Paul, a man who wrote a large portion of the New Testament, had this to say about himself: “I count everything as loss because of the surpassing worth of knowing Christ Jesus my Lord. For His sake I have suffered the loss of all things and count them as rubbish, in order that I may gain Christ and be found in Him, not having a righteousness of my own that comes from the law, but that which comes through faith in Christ, the righteousness from God that depends on faith— that I may know Him and the power of his resurrection, and may share his sufferings, becoming like Him in his death, that by any means possible I may attain the resurrection from the dead. Not that I have already obtained this or am already perfect, but I press on to make it my own, because Christ Jesus has made me his own. Brothers, I do not consider that I have made it my own. But one thing I do: forgetting what lies behind and straining forward to what lies ahead, I press on toward the goal for the prize of the upward call of God in Christ Jesus (Philippians 3:8-14).”

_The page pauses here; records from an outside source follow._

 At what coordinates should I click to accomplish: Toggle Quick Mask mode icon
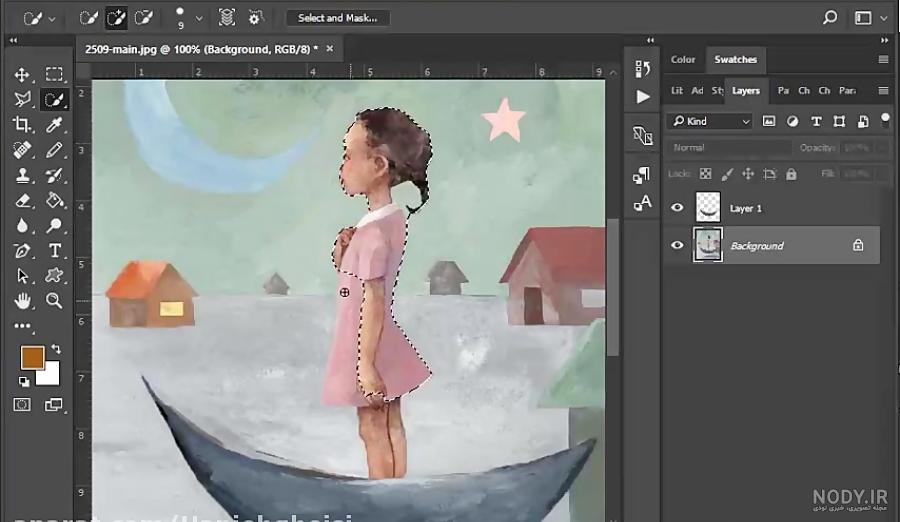[x=22, y=405]
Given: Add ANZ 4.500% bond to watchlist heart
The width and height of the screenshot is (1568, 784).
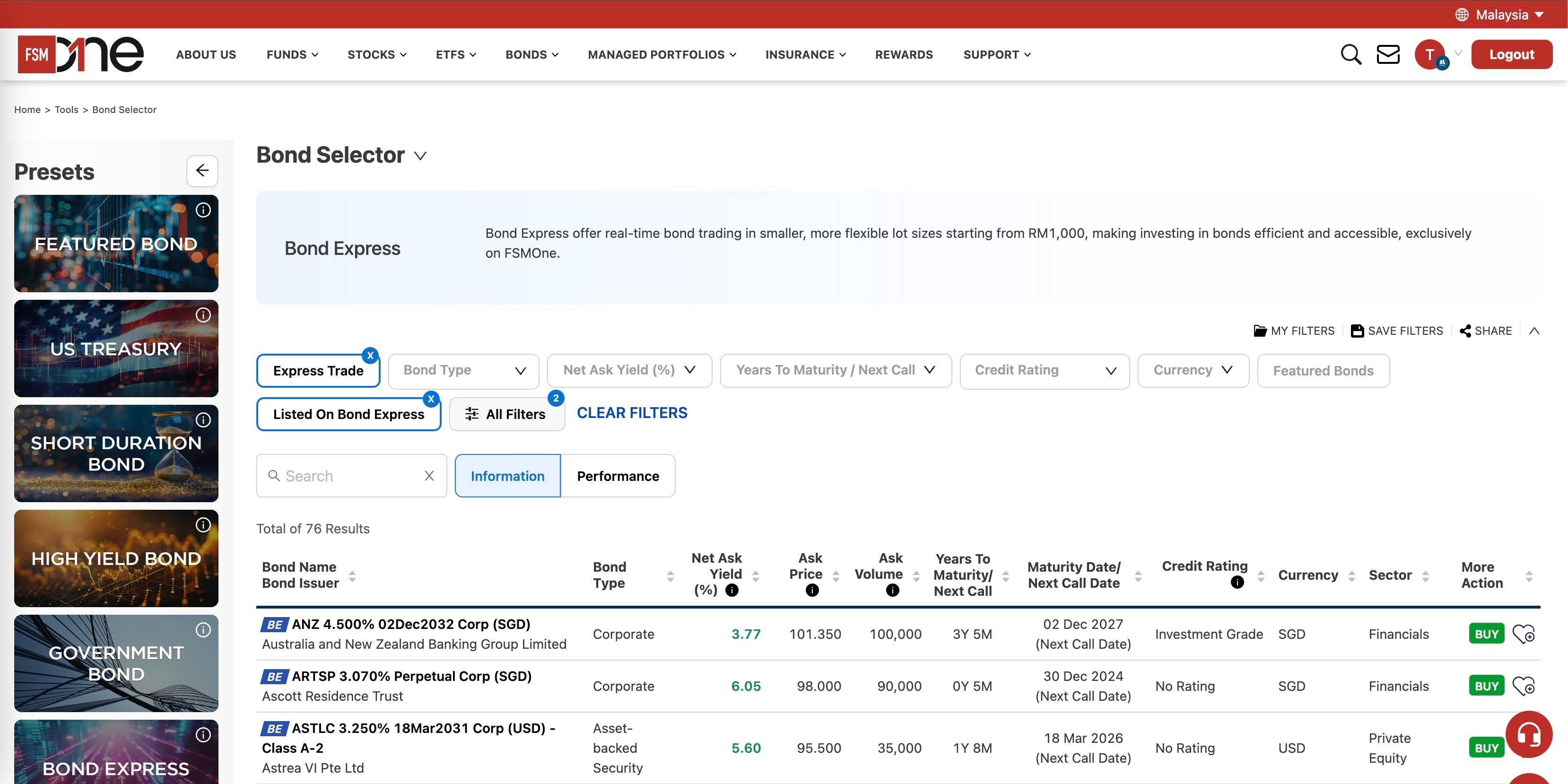Looking at the screenshot, I should click(x=1524, y=633).
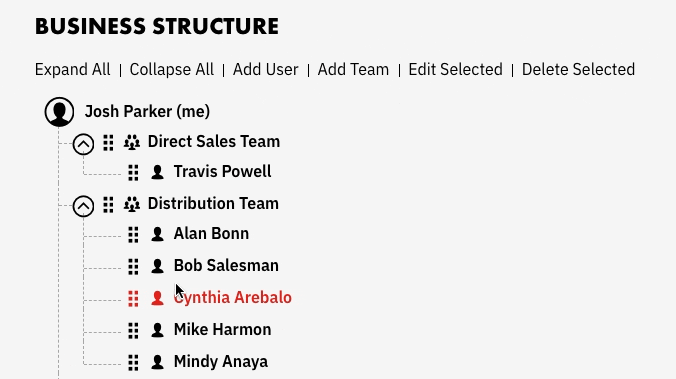
Task: Collapse the Distribution Team node
Action: (x=83, y=206)
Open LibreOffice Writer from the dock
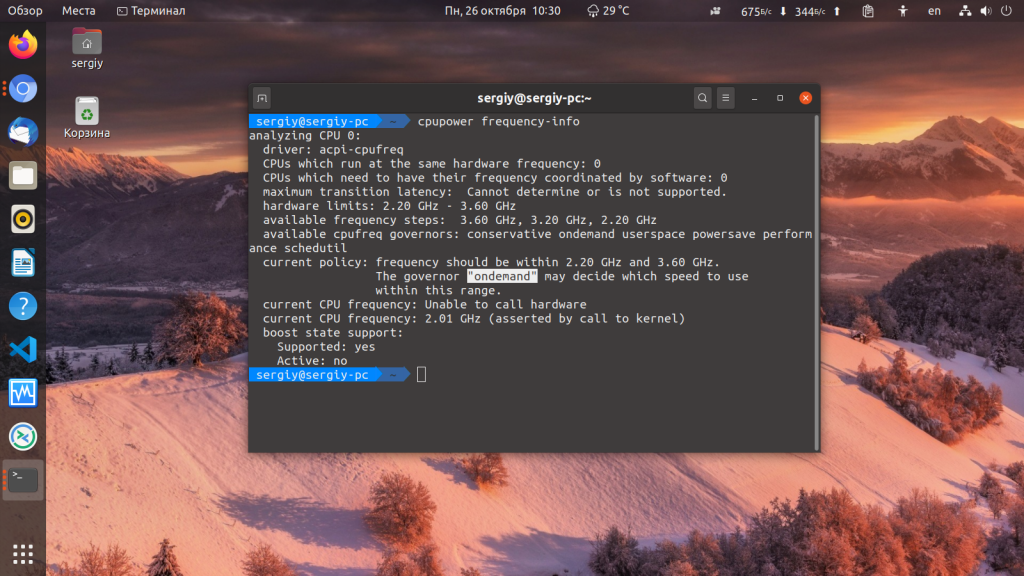This screenshot has width=1024, height=576. (23, 263)
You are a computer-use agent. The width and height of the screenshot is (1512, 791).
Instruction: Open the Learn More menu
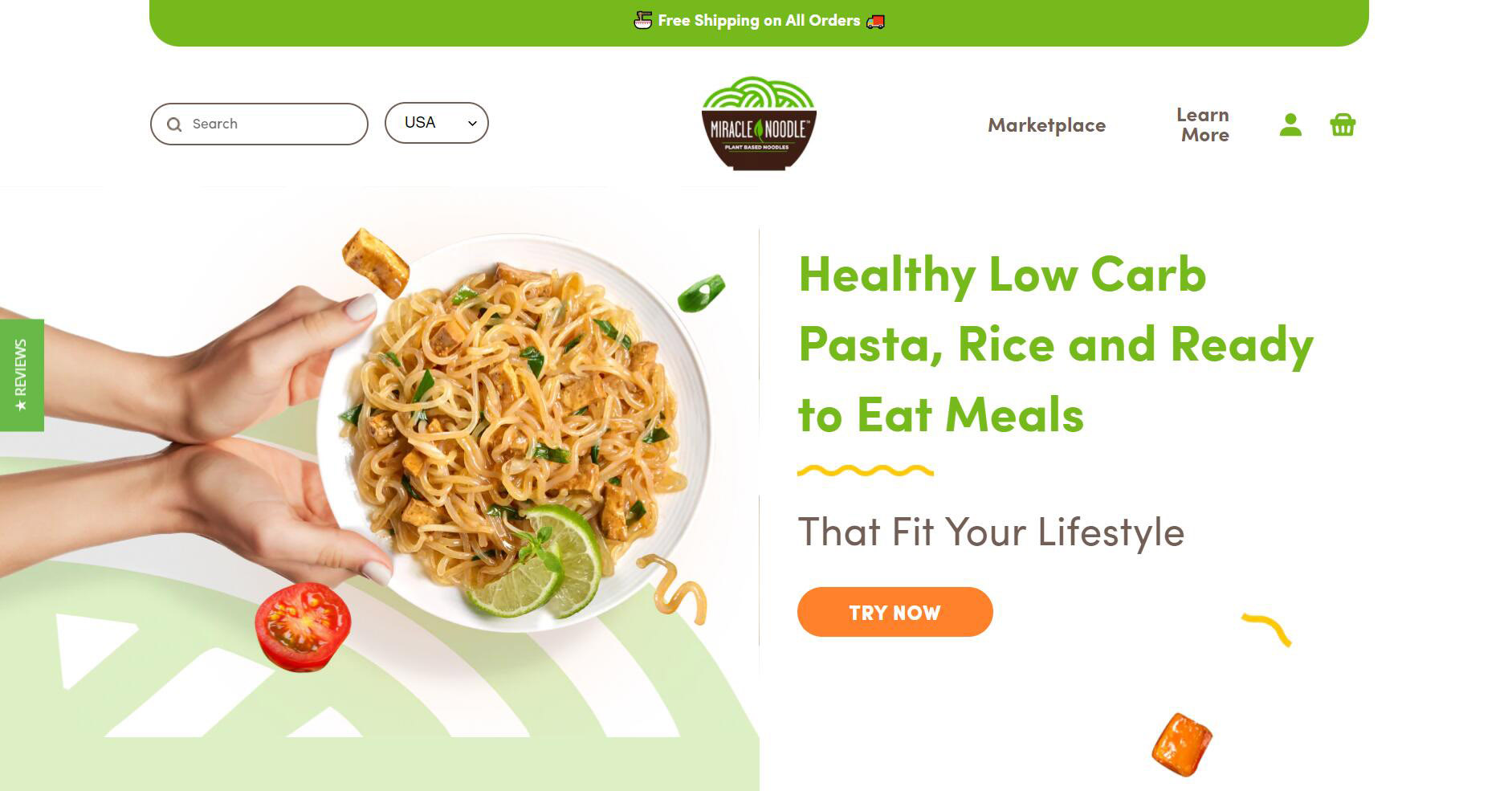[x=1204, y=124]
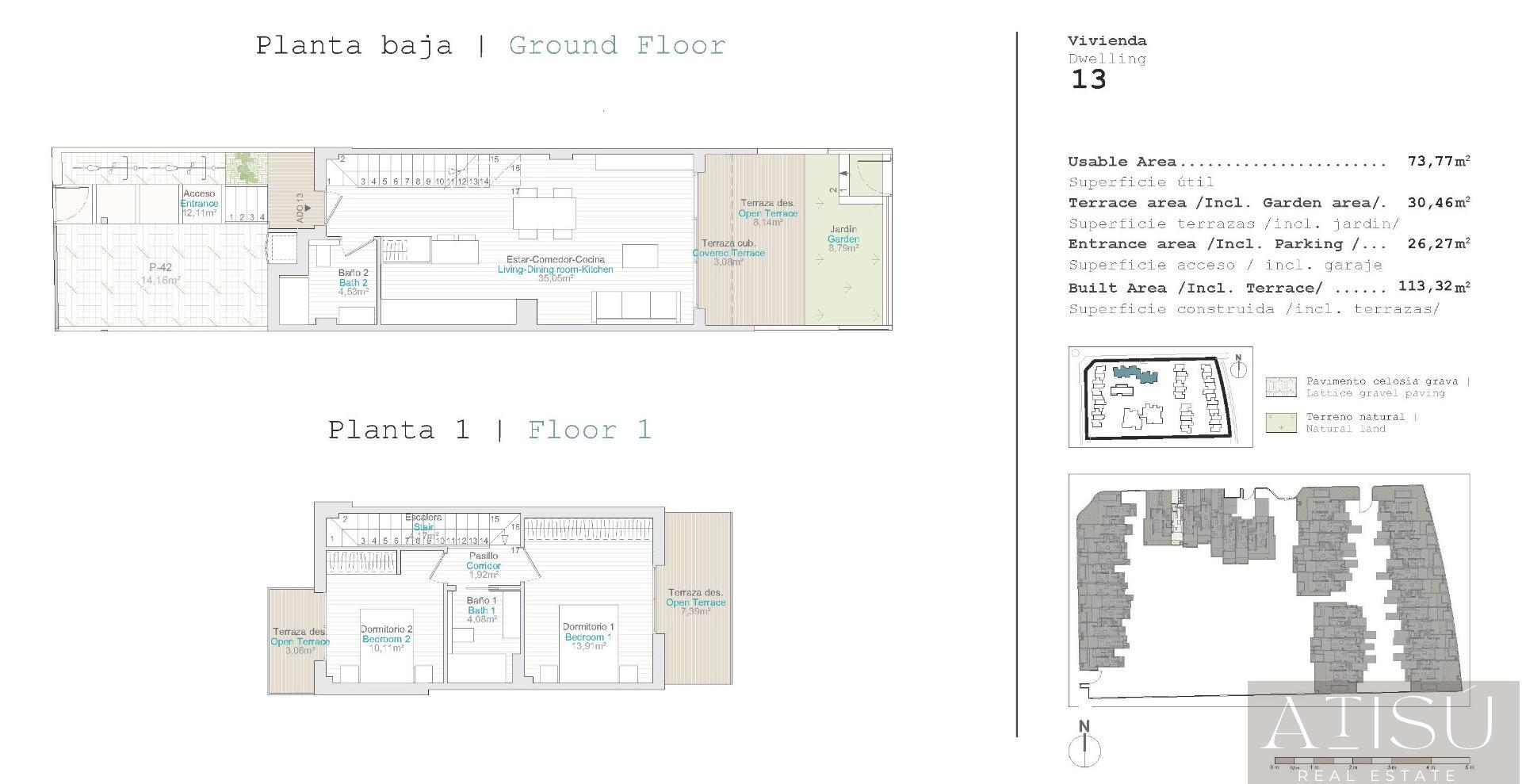Click the large north arrow compass symbol
Image resolution: width=1522 pixels, height=784 pixels.
(x=1084, y=748)
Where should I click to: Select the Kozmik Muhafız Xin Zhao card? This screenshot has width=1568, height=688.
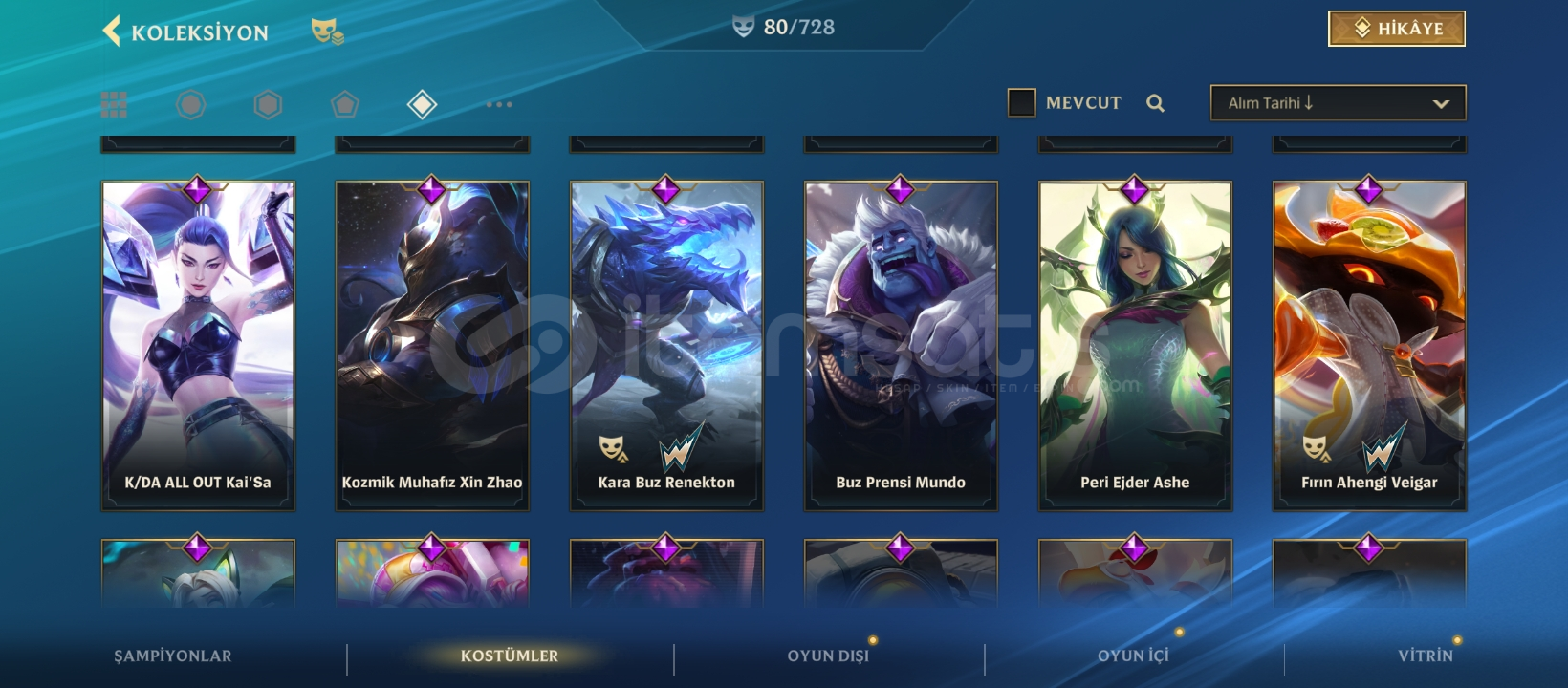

You see, the true believer welcomes seeing himself or herself in the mirror of the Word of God. They welcome hearing the Word preached, as it exposes their shortcomings and hidden (even to themselves) sin. The believer is one who then longs to confess that sin when it’s exposed, and live a life of repentance, drawing ever nearer to the image of Christ.
So, how do you see yourself? Are you a lost sheep in the sense that the psalmist sees himself? If not, maybe it’s time to look a little closer, for the pride of self-righteousness inevitably is followed by a fall.